Delicious Recipes under 500 calories - Baked Greek Chicken | Central Oregon Nutrition ConsultantsBaked Greek Chicken
Servings: 6
Serving Size: 2 breast quarters


Chicken – 3 whole breasts
Olive oil – 2 Tbsp
Garlic, chopped or crushed – 3 cloves or 3 tsp
Onion, chopped – 1/2 medium
Dry white wine (e.g. Chablis) or low sodium chicken broth – 1 cup
Ground black pepper – 1/8 tsp
Lemon juice – 2 Tbsp
Fresh parsley, chopped – 1/4 cup
* Optional: Fresh basil, chopped – ¼ cup
Reduced-fat feta cheese, crumbled – ¼ lb


Remove skin from chicken and cut breasts into quarters (smaller pieces will absorb more flavor from the wine, garlic and herbs); place in baking pan. Mix olive oil, garlic, onion, wine, pepper, lemon juice, parsley and basil together and pour over chicken. Sprinkle crumbled feta cheese over chicken.

Cover pan with foil. Bake at 375 degrees Fahrenheit for 30-40 minutes; remove foil and bake for another 20-30 minutes, or until chicken is well done.

Nutritional Analysis for 1/6 of recipe, including broth: Calories: 260; Protein: 31 gm; Carbohydrates: 2.6 gm; Fat: 10.3 gm; Saturated fat: 3.2 gm; Sodium: 330 mg; Dietary Fiber: 0.9 gm.

Serving suggestion:
Serve over brown rice or baked potato with steamed vegetables on the side.

Super Easy Variations

Set oven at 375 degrees F
Spray baking pan with cooking spray
Variation One: Place 2 cups of dry, quick cooking brown rice in the bottom of baking pan. Use boneless, skinless thinly sliced chicken breasts and/or thighs; arrange on top of the rice. Sprinkle with Italian seasoning, onion powder and garlic powder, olive oil and crumbled feta cheese; Pour 2 cups water or chicken broth and 1 cup white wine or water over the whole dish and bake, covered tightly with foil for 30 minutes; remove cover; add 1 bag of frozen vegetables (e.g. broccoli, carrots and cauliflower) to pan, cover again and cook for an additional 15 minutes—this gives you a complete meal in one pan!

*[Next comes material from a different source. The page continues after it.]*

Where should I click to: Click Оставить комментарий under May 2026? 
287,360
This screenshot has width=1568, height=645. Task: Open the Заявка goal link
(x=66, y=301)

Variation Two: Slice 3 large potatoes, sweet potatoes or yams in thin pieces. Place on the bottom of the pan. Add chicken and spices, crumbled feta cheese and oil as above; pour wine or one cup broth over the whole dish. Bake covered for 45 minutes, remove cover and bake for an additional 15 minutes.

Variation Three: Put all ingredients in variation two in crock pot in the morning and cook (8 to 10 hours on low or 4 to 5 hours on high).

SOUP From leftovers: Remove chicken from bones, put chicken, left over juices and vegetables in large saucepan. Add fresh celery, onion, peppers, carrots or other vegetables (can also just add frozen mixed vegetables), and fresh or dried parsley or basil. Add low sodium chicken broth to get desired volume. Bring to a boil and simmer for 30-40 minutes, until fresh vegetables are soft. Add whole grain noodles (any kind!) or left over rice and continue to cook until noodles are done.

Serve with sliced fruit and crackers for a quick, low cost meal!